Segment Open

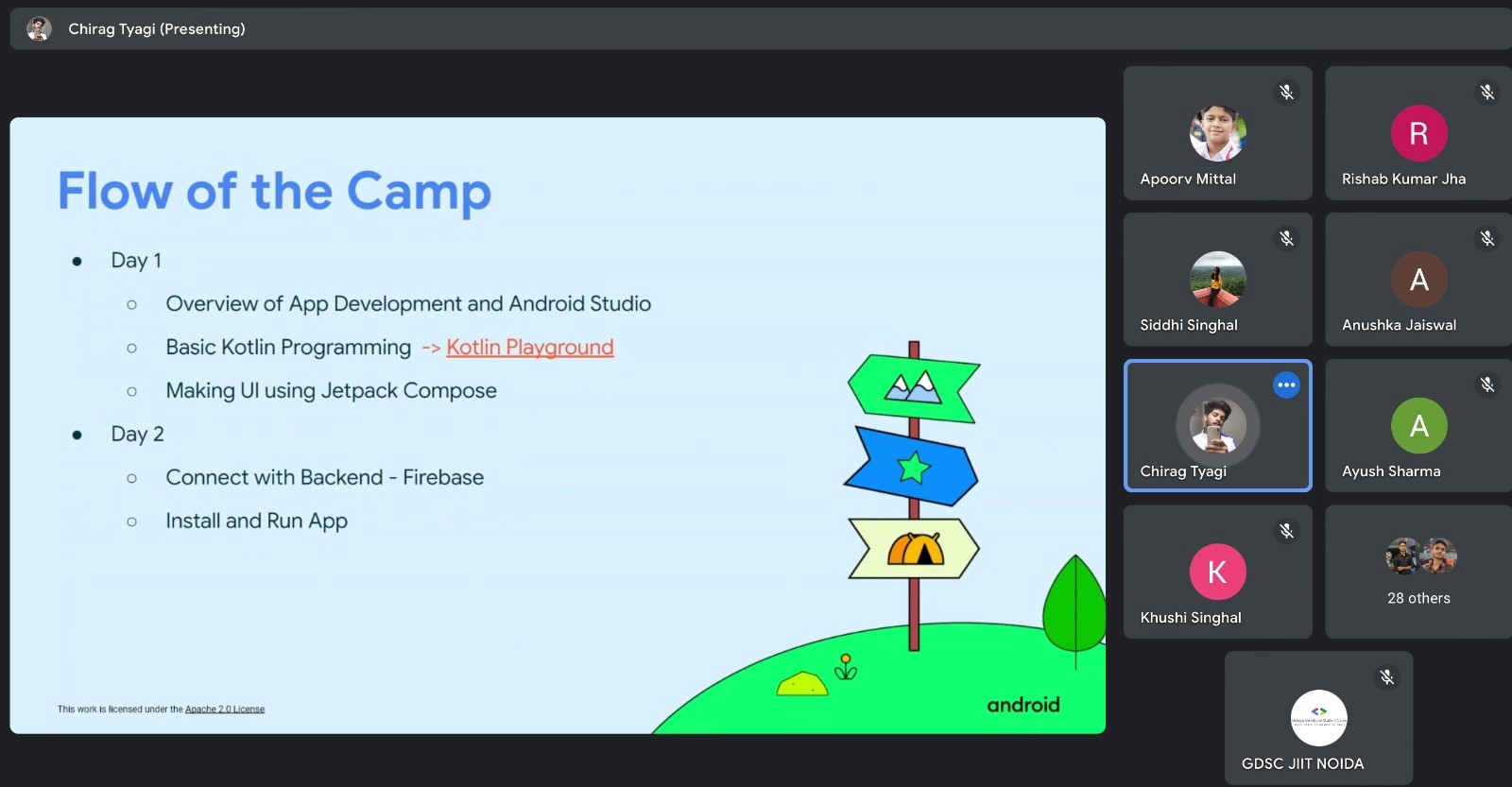1512x787 pixels.
Task: Open more options on Chirag Tyagi tile
Action: [x=1286, y=385]
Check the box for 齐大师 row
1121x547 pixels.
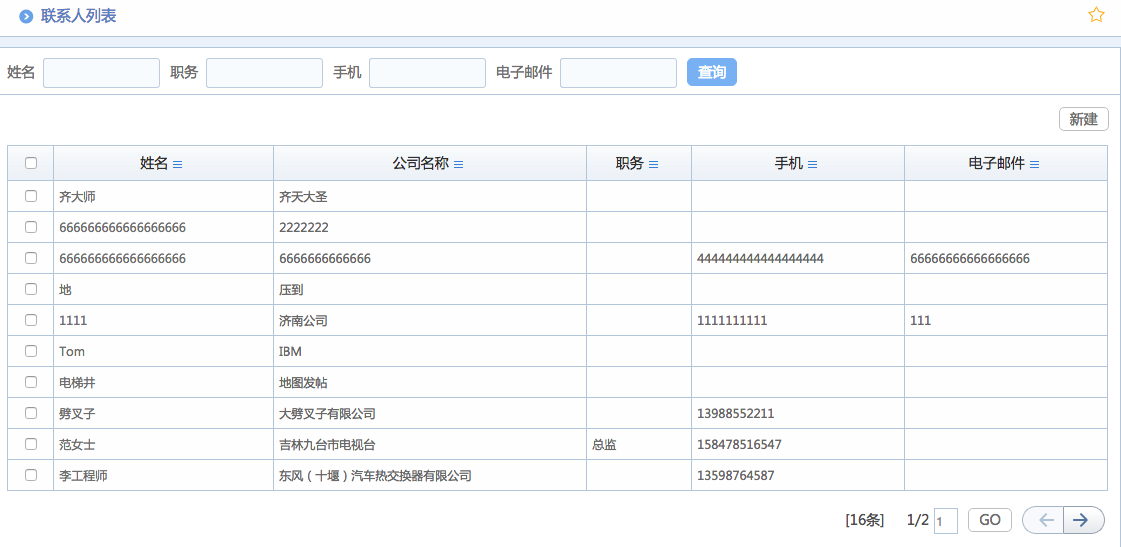[31, 196]
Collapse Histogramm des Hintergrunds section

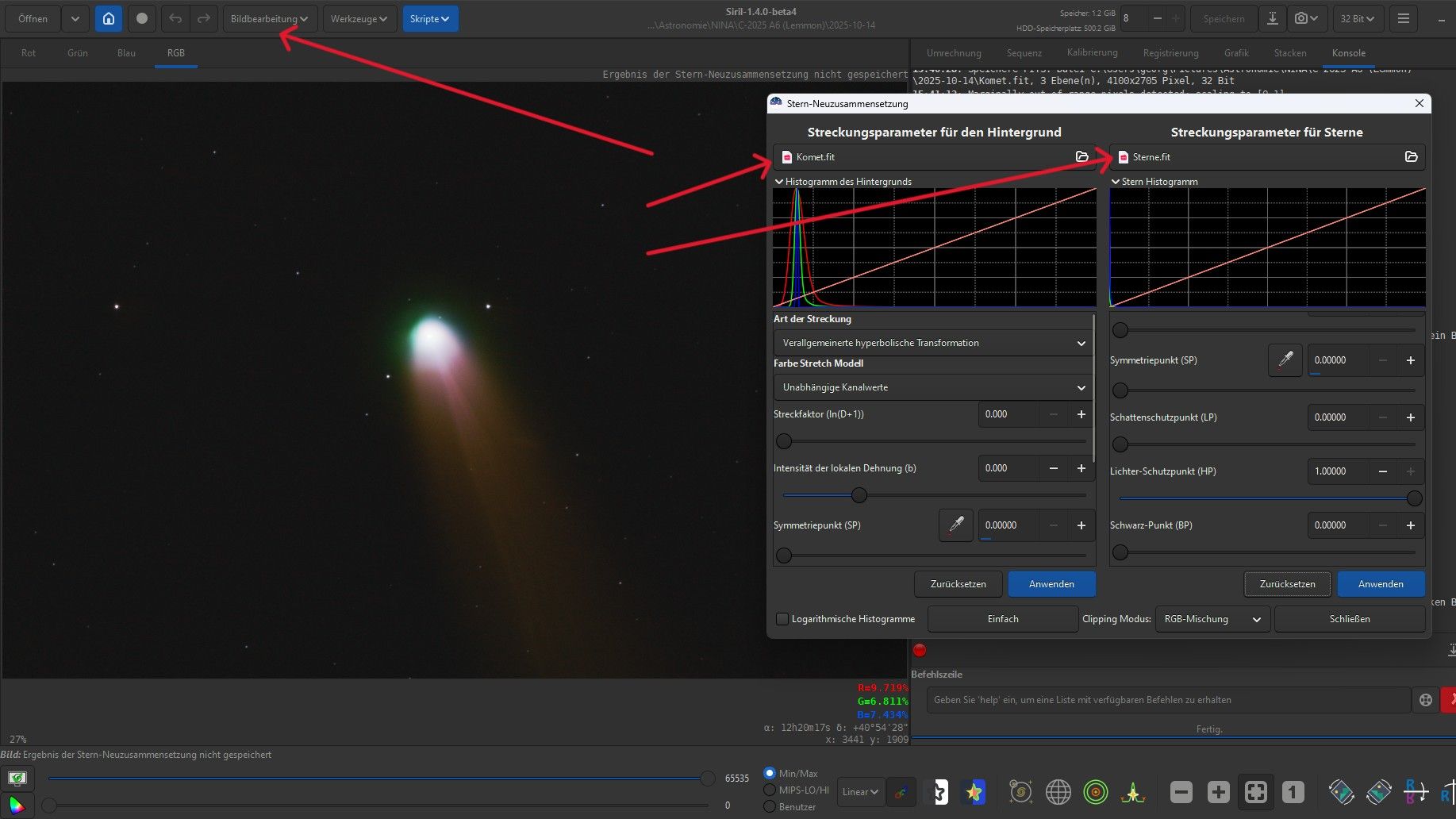coord(779,182)
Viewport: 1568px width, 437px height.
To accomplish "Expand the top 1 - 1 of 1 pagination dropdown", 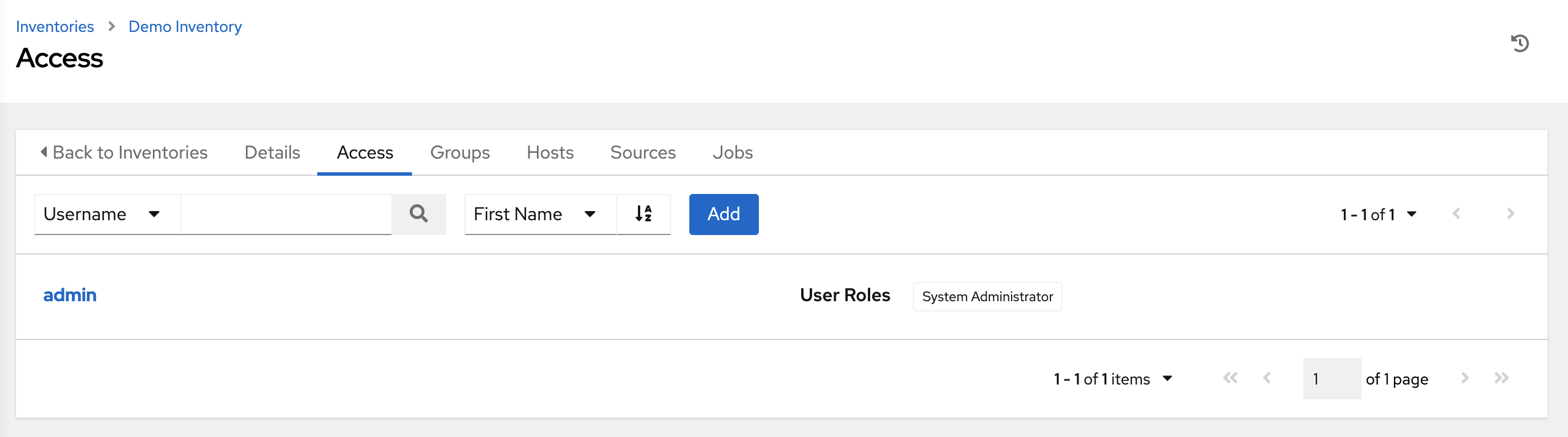I will click(x=1378, y=215).
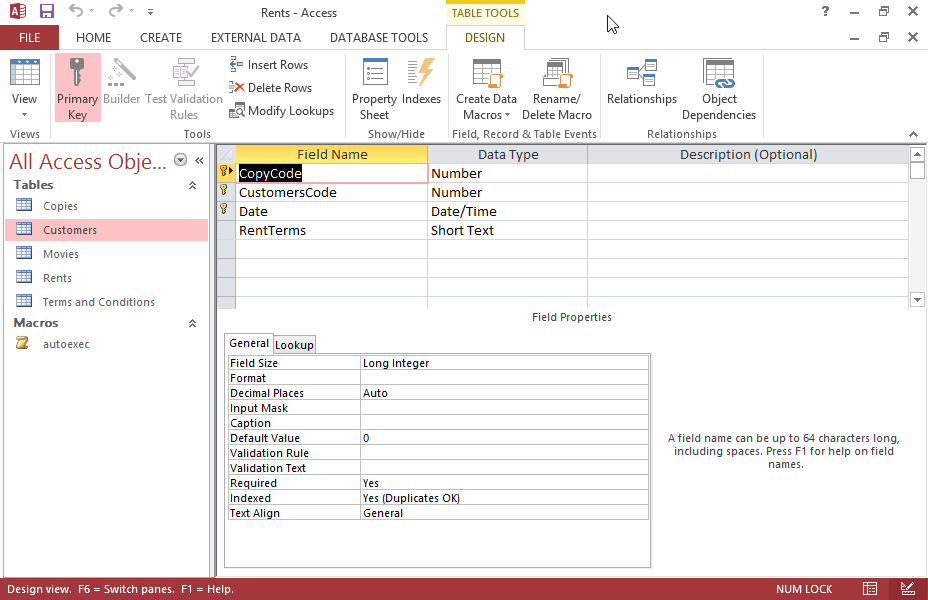Switch to the DESIGN ribbon tab
The width and height of the screenshot is (928, 600).
click(x=484, y=37)
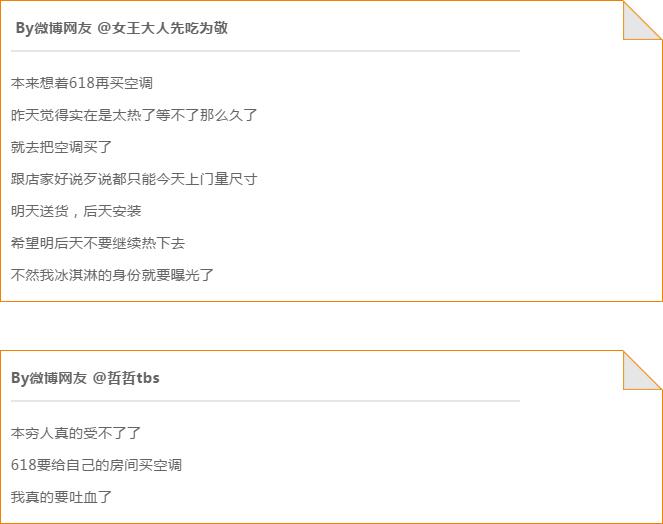Select the line '我真的要吐血了'

61,497
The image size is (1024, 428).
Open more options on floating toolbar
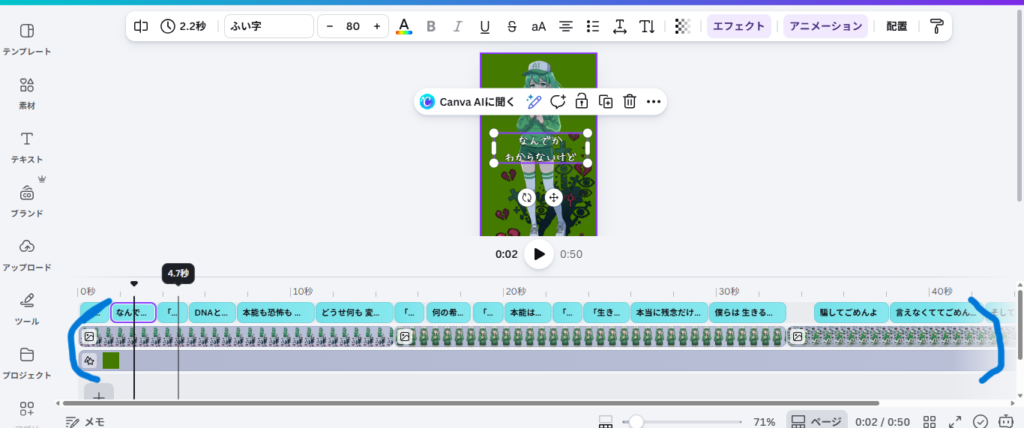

Segment Closed

**What is being asked**
Using the entries above, repeat exactly the lines from the one with "1121x547 pixels." to the one with "Viewport: 1568px width, 437px height.", both included, and leave the pictures behind.

**Answer to this exercise**
1121x547 pixels.
[31, 196]
Collapse Histogramm des Hintergrunds section

coord(779,182)
Viewport: 1568px width, 437px height.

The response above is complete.